— START OF Text block —
You are wondering when you might be ready to start dating. Although there is no set time, and I do not have an official age when you can begin, I would still say you are not ready if you have not matured in three different areas.

First, there is physical maturity. Very simply, this means your age. In most of the United States, you cannot legally marry until age eighteen (in some states you must be even older!). Some states will allow sixteen- or seventeen-year-olds to marry with parental consent, but many states have outlawed the marriage of minors. If you are eleven, twelve, even fifteen or sixteen, it is simply not reasonable to say you would be able to get married soon in our culture. And if you are not close to being of age to marry, there is no reason for you to date, as I wrote in my first letter.
— END OF Text block —
_Problems to solve_
1. According to the text on dating readiness, at what age can a person legally marry in most of the United States?
2. In the rows, substitute "blue" for "gray" in the lines from the one containing "You are a GUI" up to and including the one containing "Action: point(774,397)", and write out only those lines with nothing else changed.
The text and the rows have nothing to do with each other.
— START OF Data for processing —
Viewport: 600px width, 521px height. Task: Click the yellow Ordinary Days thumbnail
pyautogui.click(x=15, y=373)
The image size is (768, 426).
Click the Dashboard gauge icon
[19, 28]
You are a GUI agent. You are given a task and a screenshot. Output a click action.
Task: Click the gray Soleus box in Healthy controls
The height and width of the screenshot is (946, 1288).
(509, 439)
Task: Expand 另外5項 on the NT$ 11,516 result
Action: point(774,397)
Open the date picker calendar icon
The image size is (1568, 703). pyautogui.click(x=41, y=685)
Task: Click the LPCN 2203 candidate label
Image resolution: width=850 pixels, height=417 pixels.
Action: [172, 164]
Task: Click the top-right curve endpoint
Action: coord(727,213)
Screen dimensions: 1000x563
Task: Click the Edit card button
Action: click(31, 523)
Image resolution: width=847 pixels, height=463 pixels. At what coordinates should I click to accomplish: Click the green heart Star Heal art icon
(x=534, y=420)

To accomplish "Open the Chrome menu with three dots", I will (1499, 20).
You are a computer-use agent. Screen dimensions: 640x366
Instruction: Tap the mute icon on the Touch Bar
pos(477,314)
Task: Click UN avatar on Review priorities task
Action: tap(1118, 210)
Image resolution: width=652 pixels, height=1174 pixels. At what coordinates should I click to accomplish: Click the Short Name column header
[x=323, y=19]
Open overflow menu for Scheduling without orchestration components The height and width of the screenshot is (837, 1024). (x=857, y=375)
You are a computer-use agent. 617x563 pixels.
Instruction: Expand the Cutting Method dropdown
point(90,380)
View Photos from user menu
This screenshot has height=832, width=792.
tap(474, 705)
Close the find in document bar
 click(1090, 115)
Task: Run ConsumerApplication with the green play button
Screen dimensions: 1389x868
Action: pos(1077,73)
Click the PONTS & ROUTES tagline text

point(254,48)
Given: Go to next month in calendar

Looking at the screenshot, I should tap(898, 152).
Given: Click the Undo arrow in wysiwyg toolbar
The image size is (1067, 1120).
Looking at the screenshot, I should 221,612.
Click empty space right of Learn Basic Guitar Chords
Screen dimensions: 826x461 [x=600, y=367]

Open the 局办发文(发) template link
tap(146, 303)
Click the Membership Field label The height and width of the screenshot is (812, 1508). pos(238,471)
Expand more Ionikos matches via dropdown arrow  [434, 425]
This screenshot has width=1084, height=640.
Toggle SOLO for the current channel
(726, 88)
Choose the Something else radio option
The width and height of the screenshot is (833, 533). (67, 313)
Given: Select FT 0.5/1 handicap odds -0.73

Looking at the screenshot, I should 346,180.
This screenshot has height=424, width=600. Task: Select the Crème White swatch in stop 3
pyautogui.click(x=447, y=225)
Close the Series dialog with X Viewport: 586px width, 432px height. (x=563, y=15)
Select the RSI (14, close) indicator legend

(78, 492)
— END OF Data for processing —
_Complete answers_
1. Age eighteen.

2.
You are a GUI agent. You are given a task and a screenshot. Output a click action.
Task: Click the blue Soleus box in Healthy controls
The height and width of the screenshot is (946, 1288).
(509, 439)
Task: Expand 另外5項 on the NT$ 11,516 result
Action: point(774,397)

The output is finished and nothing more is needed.